Слова Мясковского, сказанные о 22-й симфонии, на сегодняшний слух звучат одновременно и формально, и доверительно и описывают не только конкретную симфоническую концепцию, но еще атмосферу времени: музыка в СССР между молотом и наковальней, войной и репрессиями делает спасительную ставку на трагическую философию. Впрочем, не все слова о музыке, особенно публичные, особенно в СССР или Германии времен войны (например, некоторые высказывания Шостаковича или Рихарда Штрауса), стоит понимать буквально.

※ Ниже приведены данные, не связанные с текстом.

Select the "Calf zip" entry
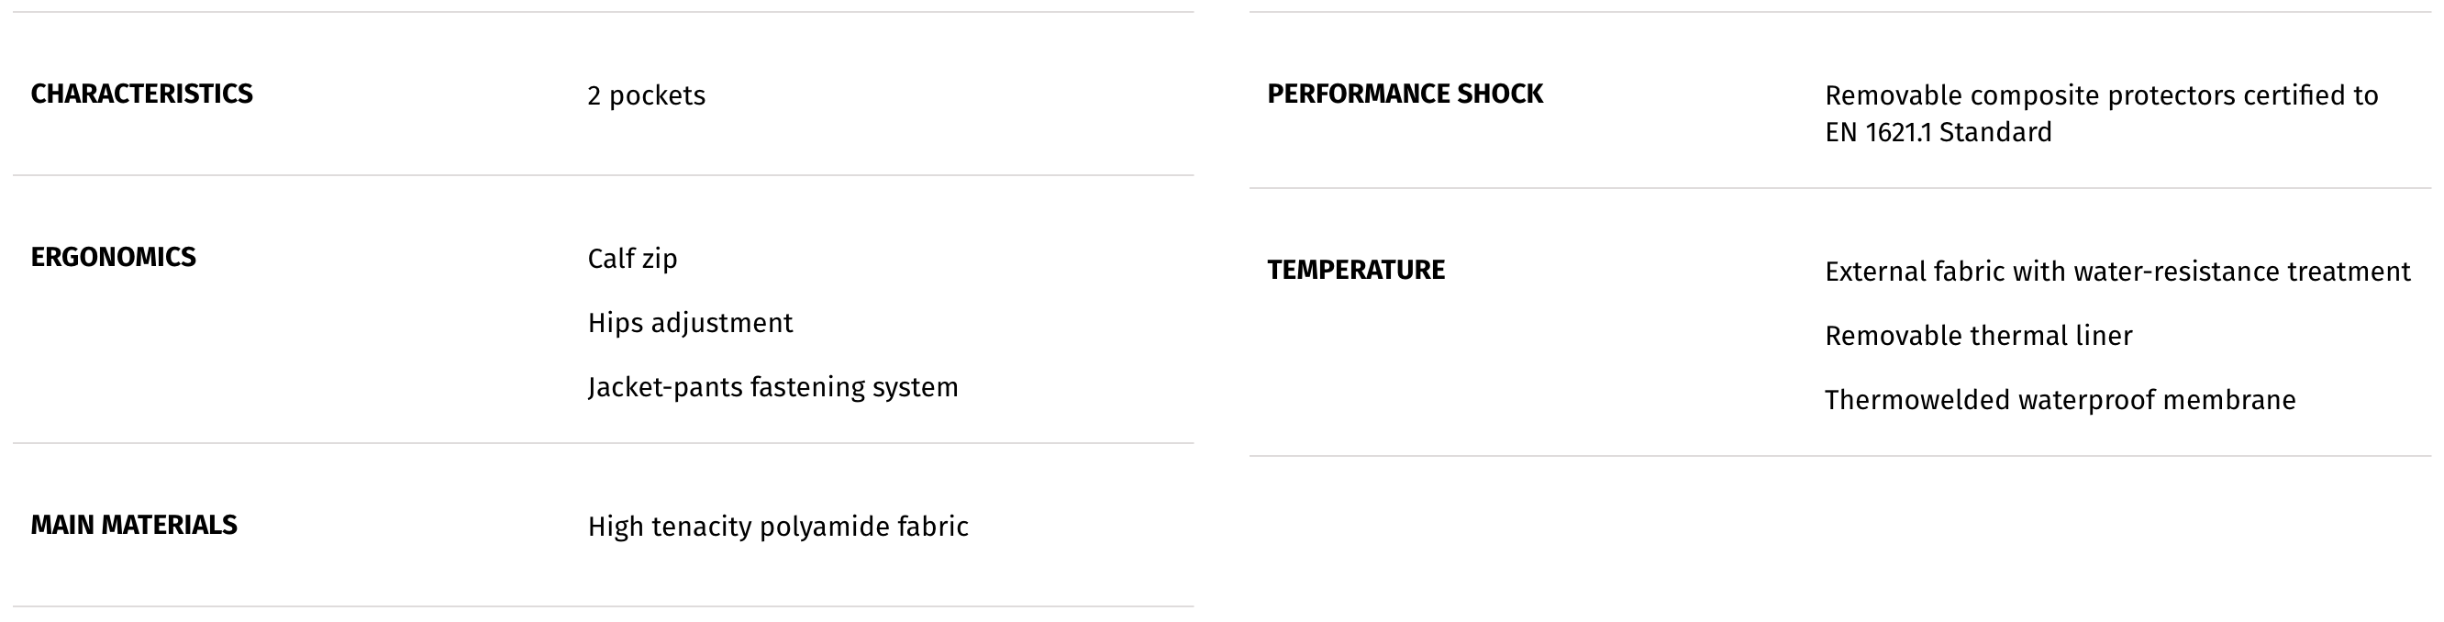 point(632,259)
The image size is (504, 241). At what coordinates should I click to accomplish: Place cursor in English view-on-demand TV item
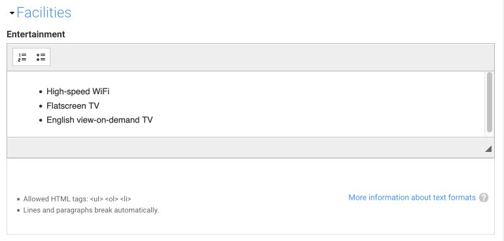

С конца 1930-х — не ради технической усложненности, а для возможности говорить со слушателем за спиной у власти, неравнодушных соседей и заградотрядов — советские музыканты осваивали в музыке эзотерические коды и шифры.
В музыкальном разговоре между строк, по-новому сложном и требующем максимальной сосредоточенности, додекафонный, заграничный метод был неприменим, но мог пригодиться модерный опыт недомолвок, революционный опыт невидимых, молочных чернил и вечный опыт талмудической тонкости, который всегда рядом, даром что антисемитизм до Второй мировой — общее место и вирус банальности, им заражены многие.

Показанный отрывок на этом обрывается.